How to complete this task: Print the entries word for word, from the line containing "Image resolution: width=1940" through the end of the entries, omitting the pictures.

Data records:
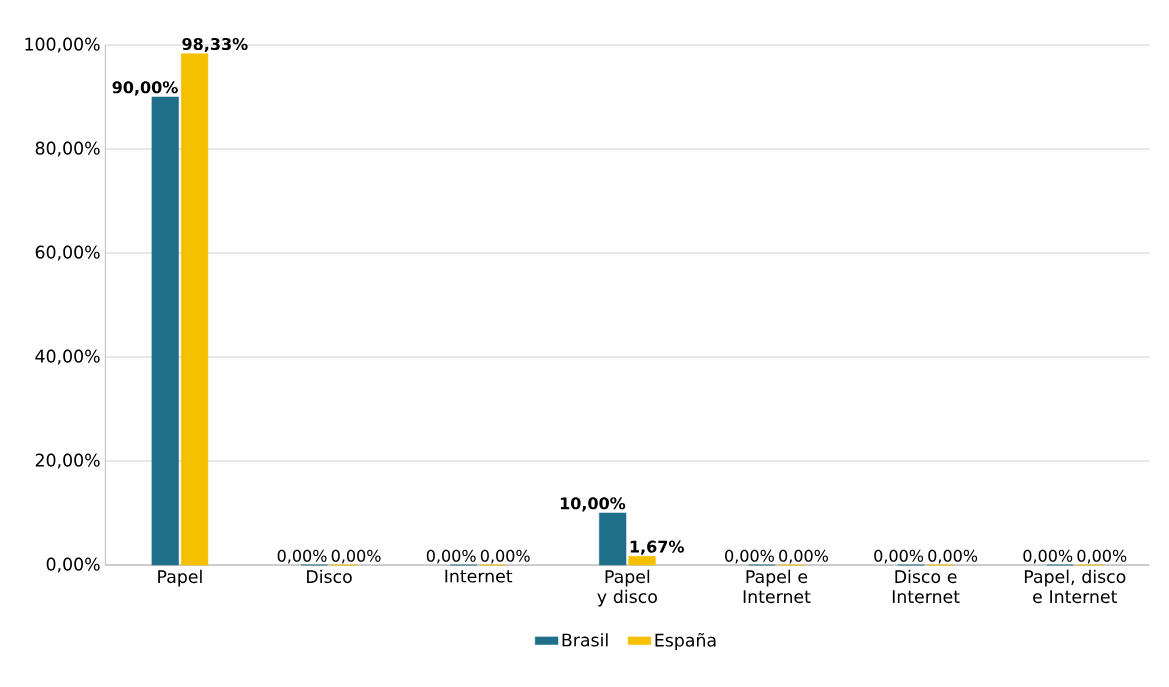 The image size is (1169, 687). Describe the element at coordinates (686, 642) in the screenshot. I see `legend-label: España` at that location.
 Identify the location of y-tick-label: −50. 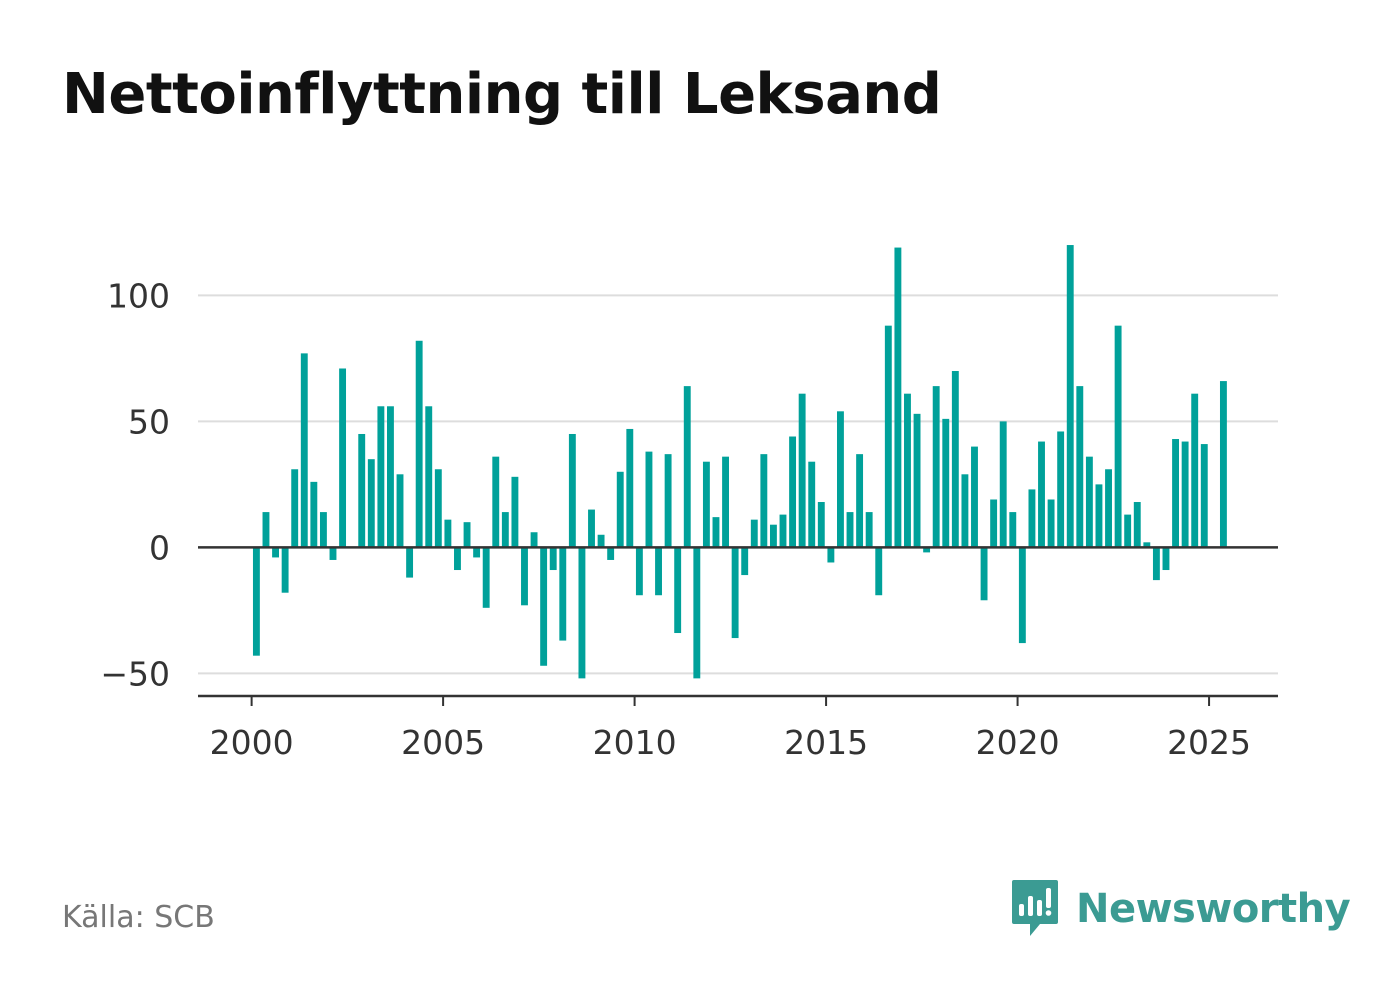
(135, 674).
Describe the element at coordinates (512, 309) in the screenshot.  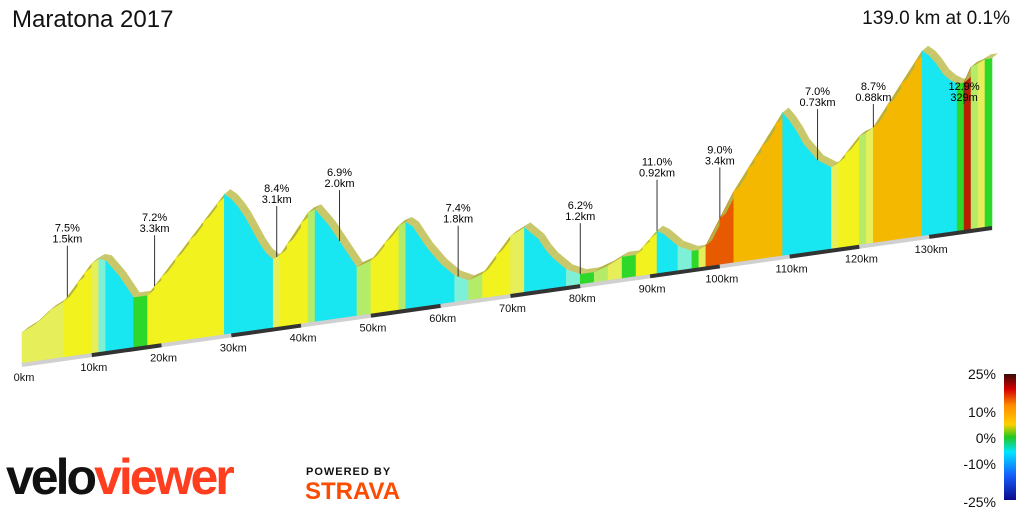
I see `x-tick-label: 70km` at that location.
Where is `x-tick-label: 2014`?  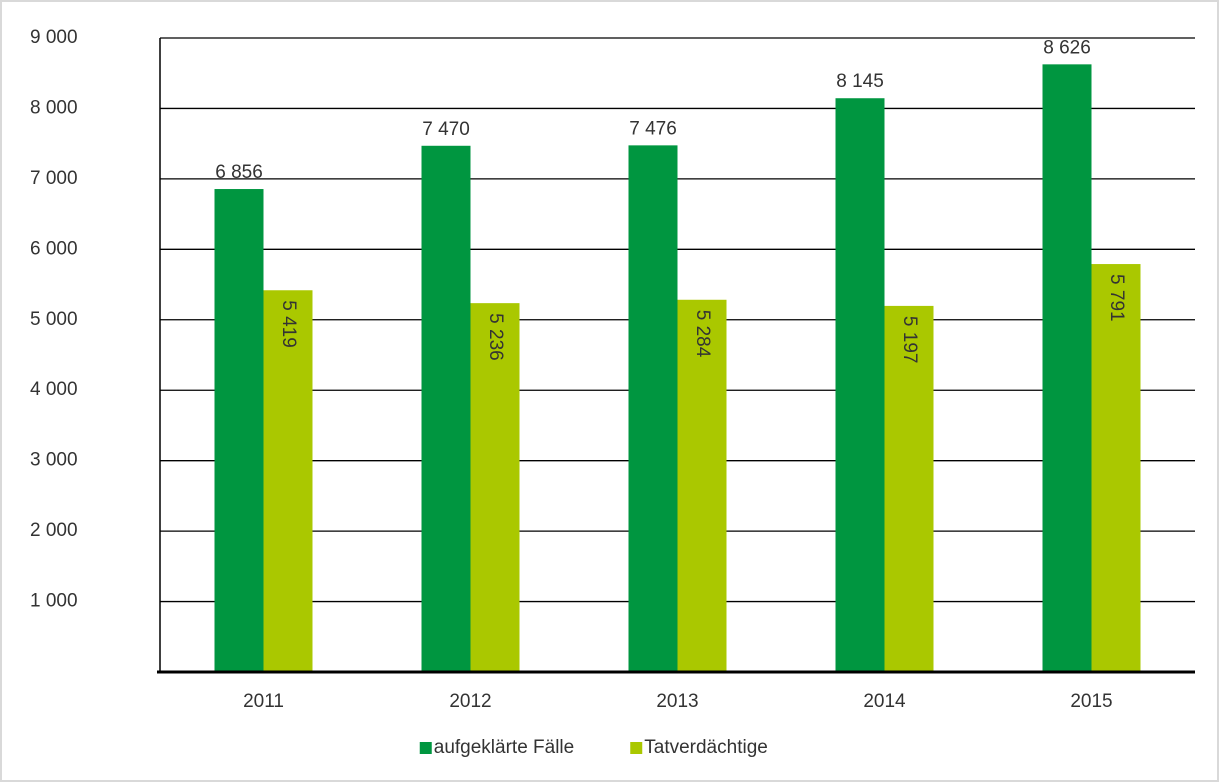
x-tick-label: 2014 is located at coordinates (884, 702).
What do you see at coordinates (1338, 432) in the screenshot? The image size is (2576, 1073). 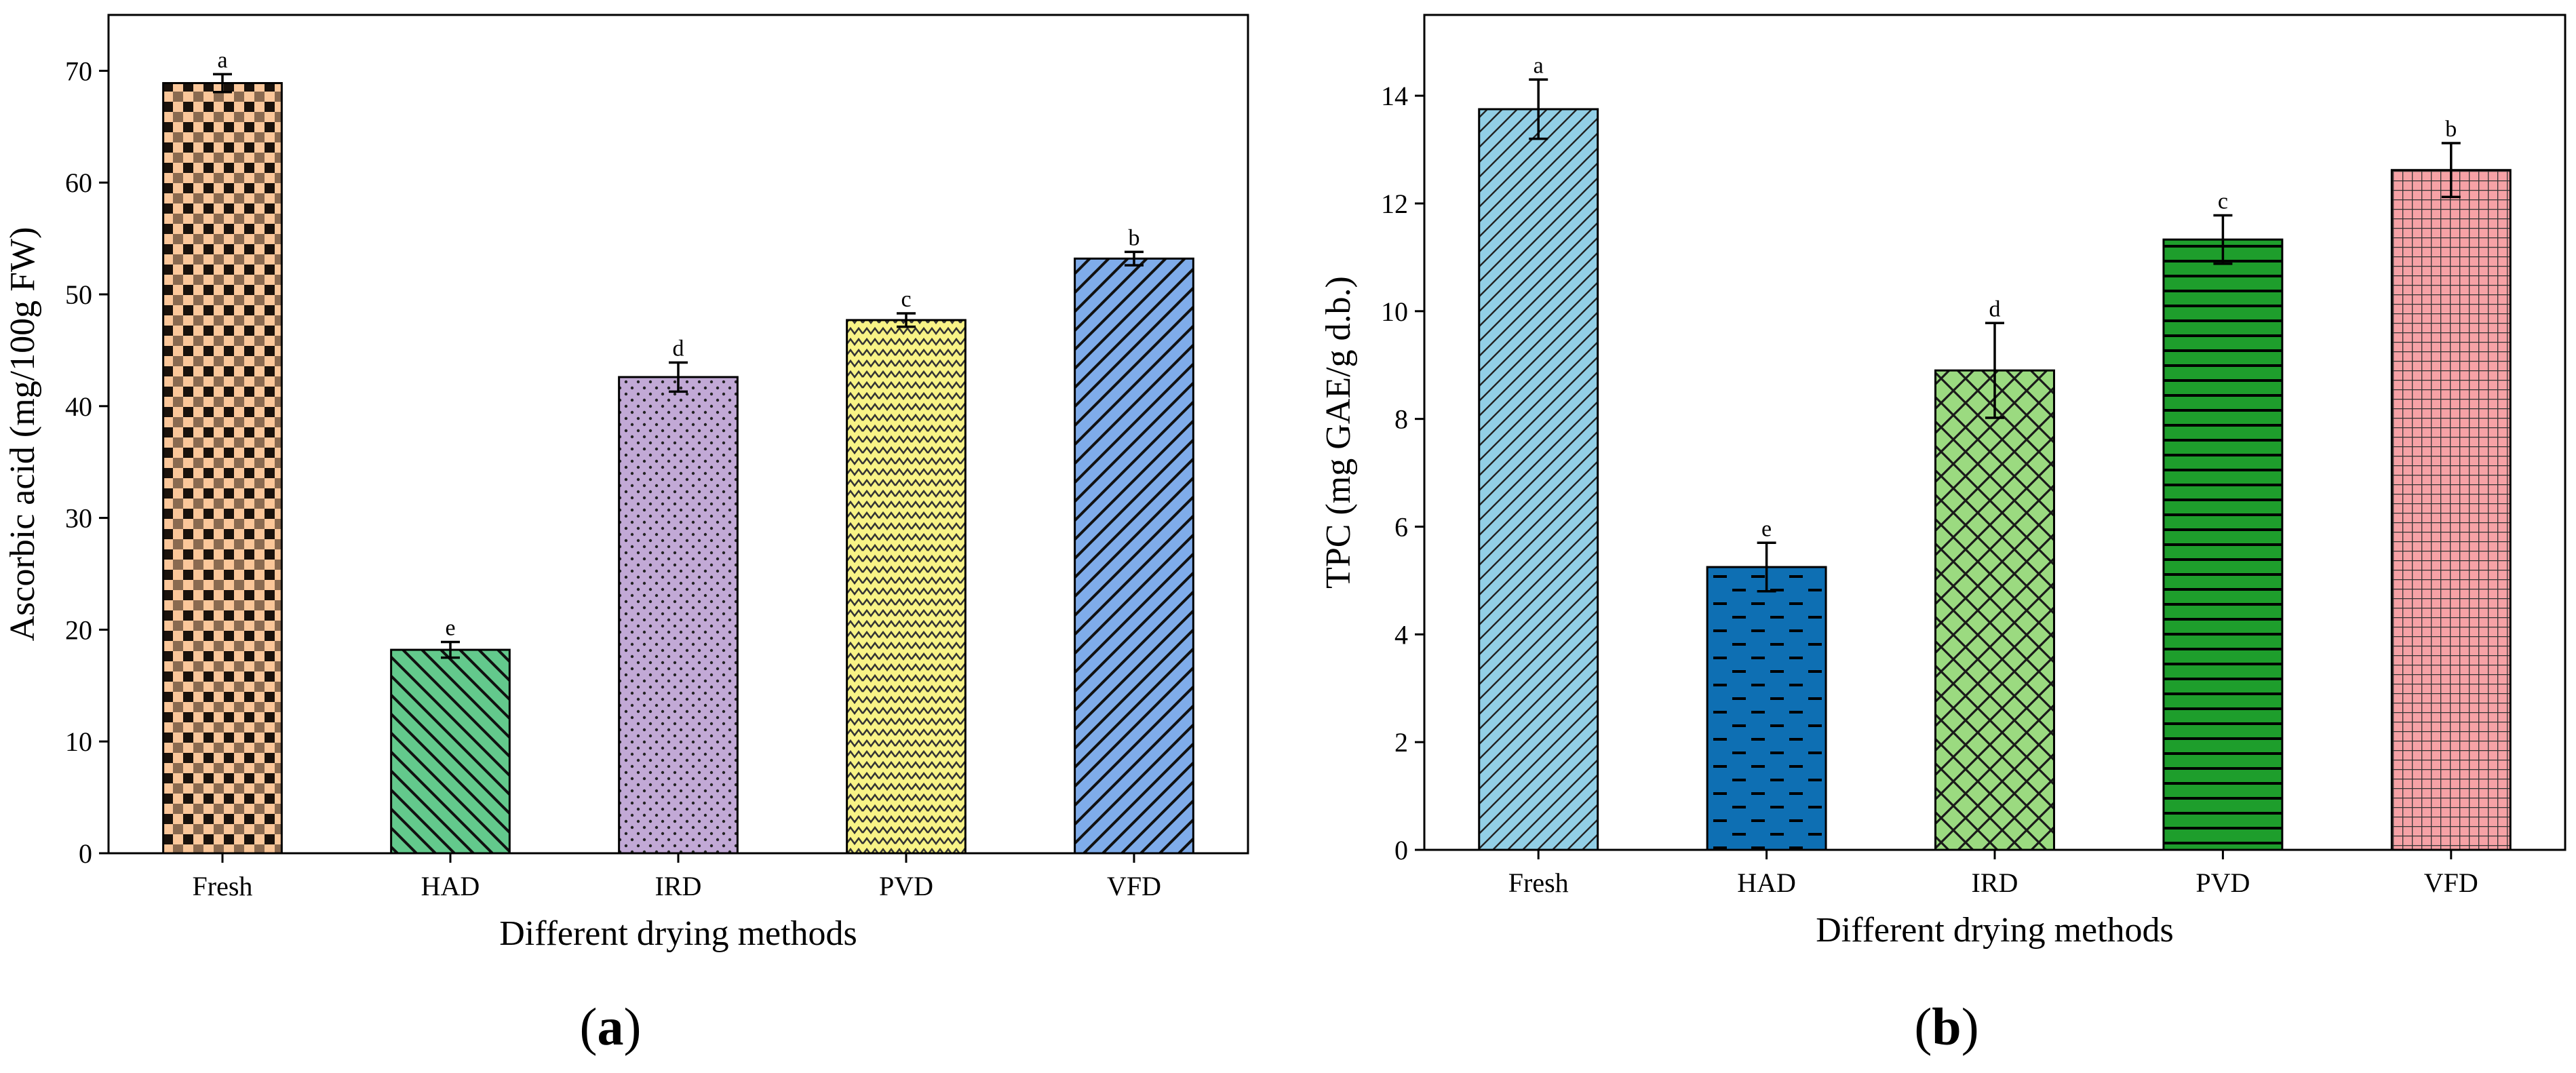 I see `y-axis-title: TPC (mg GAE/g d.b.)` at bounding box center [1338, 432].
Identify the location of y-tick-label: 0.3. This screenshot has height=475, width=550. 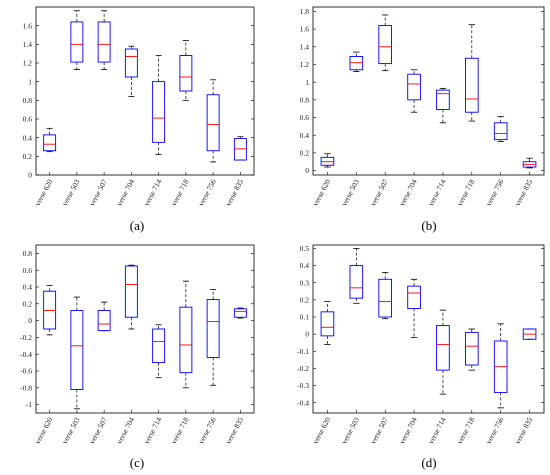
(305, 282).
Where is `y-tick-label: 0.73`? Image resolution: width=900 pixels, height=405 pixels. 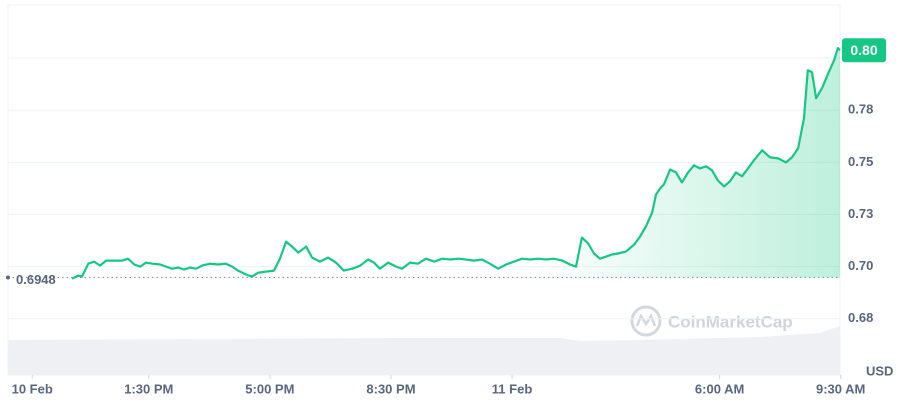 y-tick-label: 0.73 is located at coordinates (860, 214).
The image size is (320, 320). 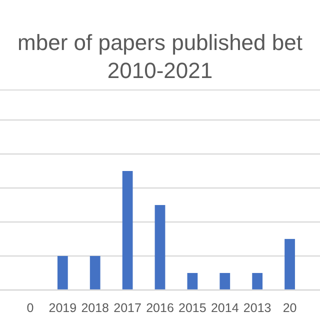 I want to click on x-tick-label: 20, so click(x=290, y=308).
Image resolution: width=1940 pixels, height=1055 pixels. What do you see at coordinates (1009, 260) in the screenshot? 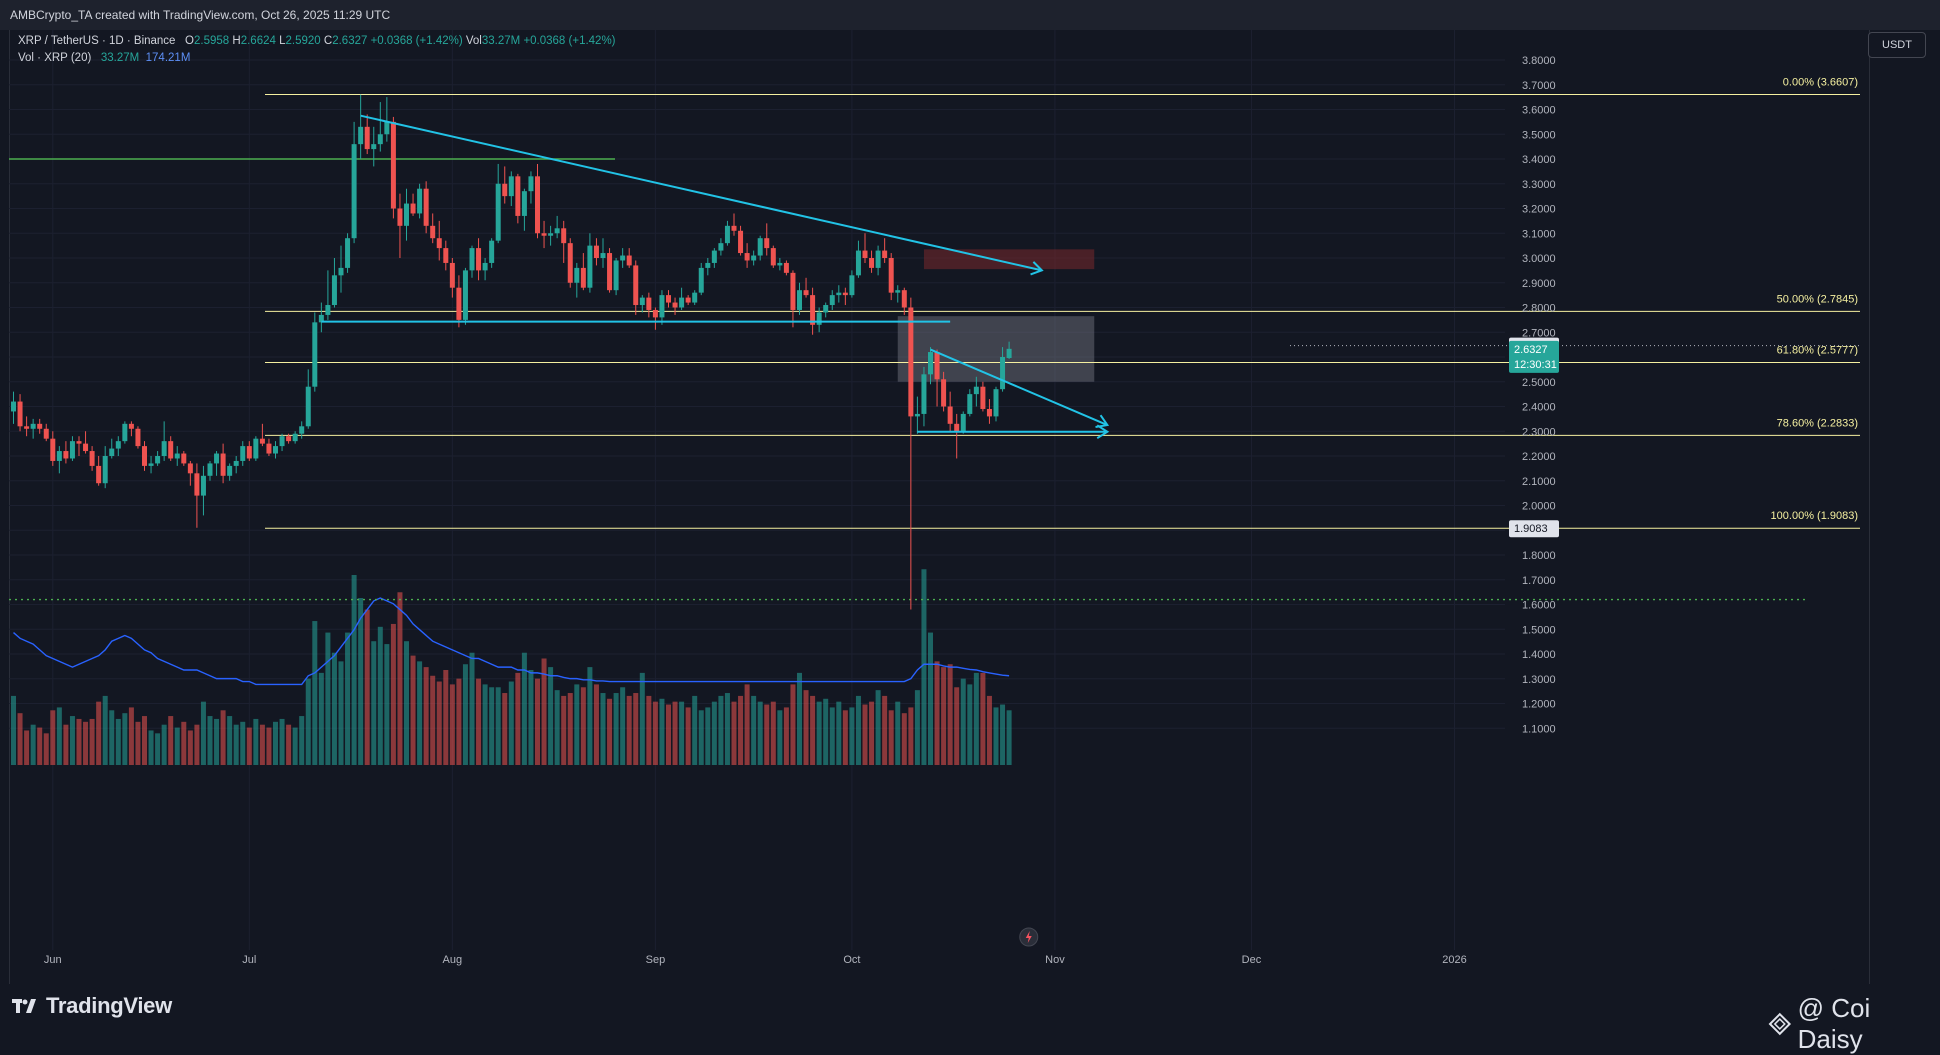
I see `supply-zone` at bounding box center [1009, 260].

Answer to the problem:
Image resolution: width=1940 pixels, height=1055 pixels. What do you see at coordinates (1009, 260) in the screenshot? 
I see `supply-zone` at bounding box center [1009, 260].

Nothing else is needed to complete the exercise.